Carolyn Everson is the newly appointed president of San Francisco-based online grocery platform Instacart.
Jennifer Strailey: When we spoke in September, you had three weeks under your belt as president of Instacart. At the time, you talked about focusing on Instacart’s retailer partners and the excitement you felt at the prospect of building an entire business around growing someone else’s business. As you’ve gotten to know your grocery retail partners, what do they need most for continued growth?
Carolyn Everson: It’s been an incredibly busy, but also a very exciting time at Instacart. I’ve spent my first couple months spending as much time as possible with our retail partners getting to know them and the unique needs of their businesses. What we’ve heard from retailers of all sizes is that the competitive landscape has changed, and now—more than ever—they need a technology partner to help them adapt and scale as new opportunities and consumer needs arise.
As a retail enablement platform, our fundamental goal is to help grocers grow, thrive and meet customers at each unique and transactable moment. Retailers want to do more with us. They see the adoption of online grocery only accelerating over the next decade, so they’re asking us to partner more deeply with them to see what else we can do to support their business as they prepare for the next wave of innovation.
There are a number of ways that we’re doing this now through new technology and solutions that help partners offer customers more convenience, speed, selection and value online.
We’ve launched new virtual convenience experiences with Kroger, Ahold Delhaize U.S. and Publix—unlocking 30-minute delivery for their customers. We’ve partnered with new value retailers like Dollar Tree and Grocery Outlet, while also introducing new features across the Instacart app that make online grocery more affordable for more families. We’ve expanded our EBT SNAP payment integrations with more than 30 retailers across 39 states. We’ve grown our alcohol delivery footprint to cover nearly 75% of households in America, continued to expand our pickup reach with more partners, and so much more.
We’re so energized by the opportunity ahead, and the role we can play empowering grocers. We’ll continue to build and invest in new, innovative solutions that support the entire customer journey, and use technology to create a better grocery experience for our partners and their customers.
Instacart has acquired several businesses in the last month, namely FoodStorm, the catering software firm and Caper AI, a smart cart and checkout technology platform. What is the significance of these acquisitions, and do they signal a new phase in the evolution of Instacart? Can we expect similar acquisitions in the near future?
I always say you need to look at a company’s P&L and balance sheet to know if their stated strategy is actually the one they are executing. The acquisitions of FoodStorm and Caper AI are definitive proof points of our commitment to becoming the best retail enablement partner. Over the years, we’ve made incredible strides bringing the grocery industry online, but looking ahead we see a tremendous opportunity to break down the silos between in-store and online shopping for our partners. We’re taking a strategic, thoughtful approach to M&A, investing in companies that we believe will truly help retailers elevate their businesses over the next five to 10 years.
With Foodstorm, ordering prepared meals and catering has traditionally been an offline experience for grocers, creating a labor-intensive and inefficient process that blocked them from capitalizing on a meaningful revenue opportunity. Our partners told us they were looking for a solution to address this specific use case and bring their entire store online. We’re now uniquely positioned to offer retailers a best-in-class solution, and we’ll be integrating Foodstorm’s end-to-end order-ahead and catering platform into our comprehensive suite of enterprise e-commerce solutions in the coming months.
With the addition of Caper AI, we’re really thinking about how to seamlessly connect the in-store and online experience for retailers and their customers. We believe that the future of grocery isn’t a choice between online and offline. It’s about helping customers get the food that they love from retailers they trust, no matter where they are or how they choose to shop. That’s where Caper comes in—their technology represents a leap forward for the grocery industry and allows us to expand our retailer enablement platform further. It also marks the first time that we’ve invested in a set of products and technologies that improve the in-store shopping experience.

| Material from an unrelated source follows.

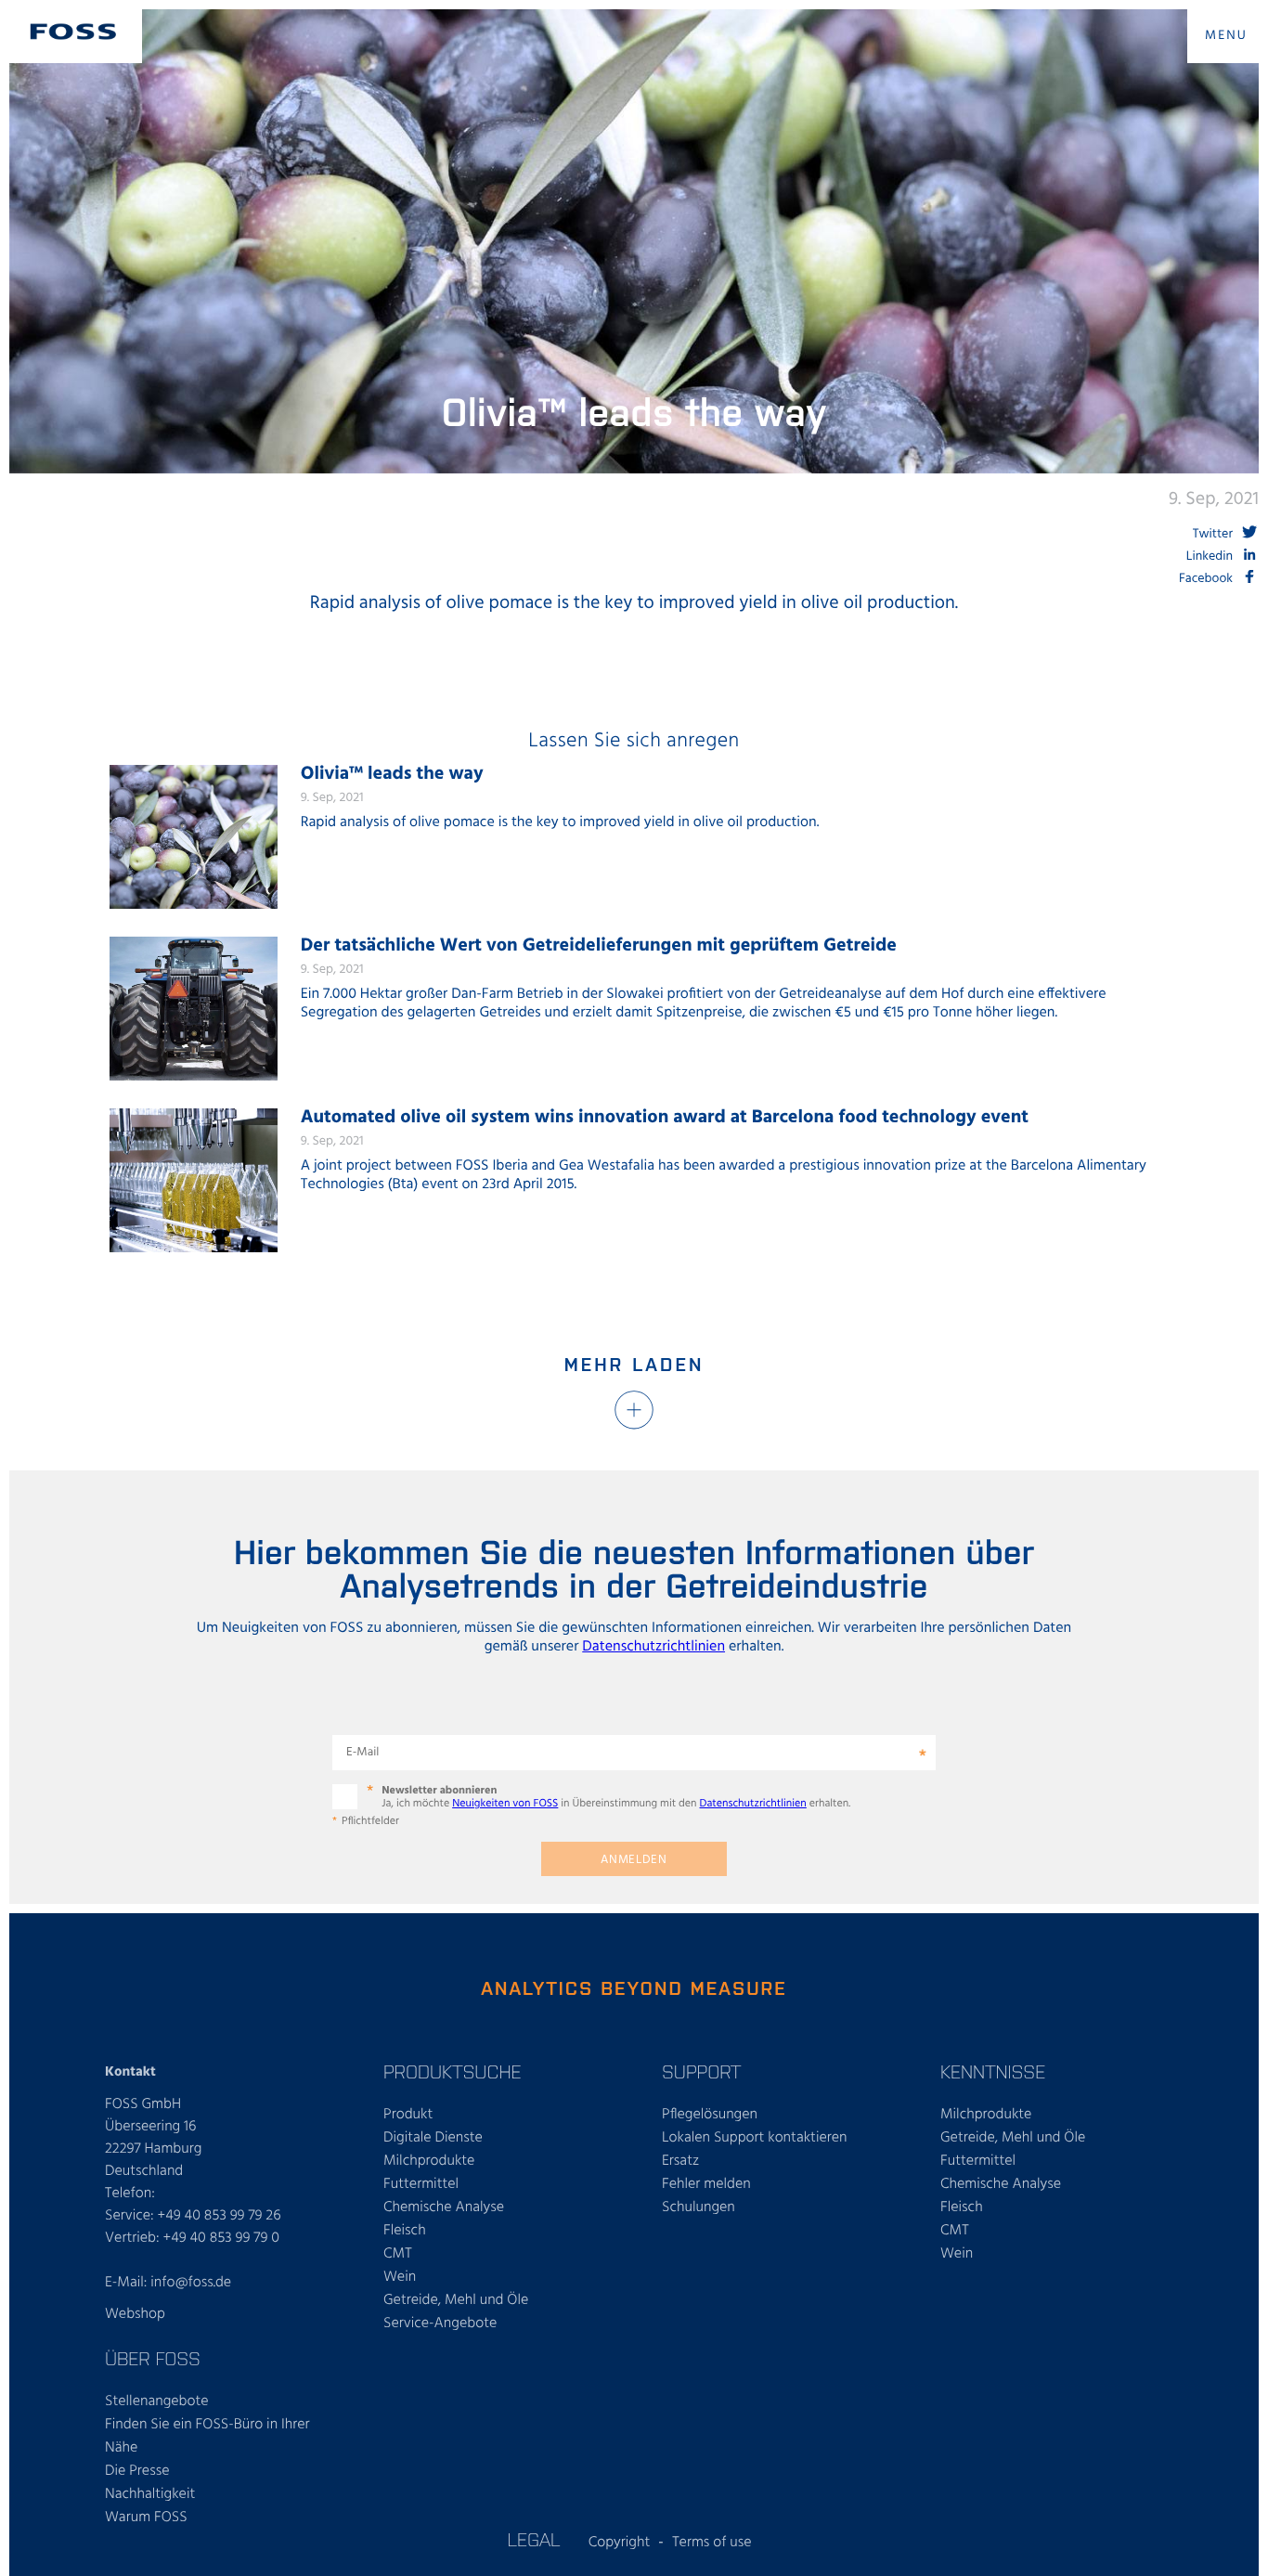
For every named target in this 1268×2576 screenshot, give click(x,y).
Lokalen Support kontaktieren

You came to Instacart from Facebook. What has it been like to be reunited with another former Facebook alum Fidji Simo, CEO of Instacart?
I’m delighted to be reunited with Fidji. Her capacity to absorb information and be really clear on our strategy is truly exceptional. She was attracted to this category as much as I was. Eight percent of grocery is online today and we expect that to grow to about 30% in the next five to 10 years. We think we’re incredibly well positioned to increase adoption and deliver consumers exceptional experiences that they want and expect from their retailers.
What’s the most exotic food you’ve ever eaten?
Gold Amazonian ants at D.O.M. in Brazil.
Last concert you saw?
One thing you’ve learned since the start of the pandemic?
So many life lessons from the pandemic—it’s been amazing to see how the world has changed and how our own lives can change on a dime. I think the biggest lesson for me was the importance of investing in your closest relationships. I always say, ‘Life is Short; Create Memories,’ and that’s something I’ve really tried to embody throughout the pandemic.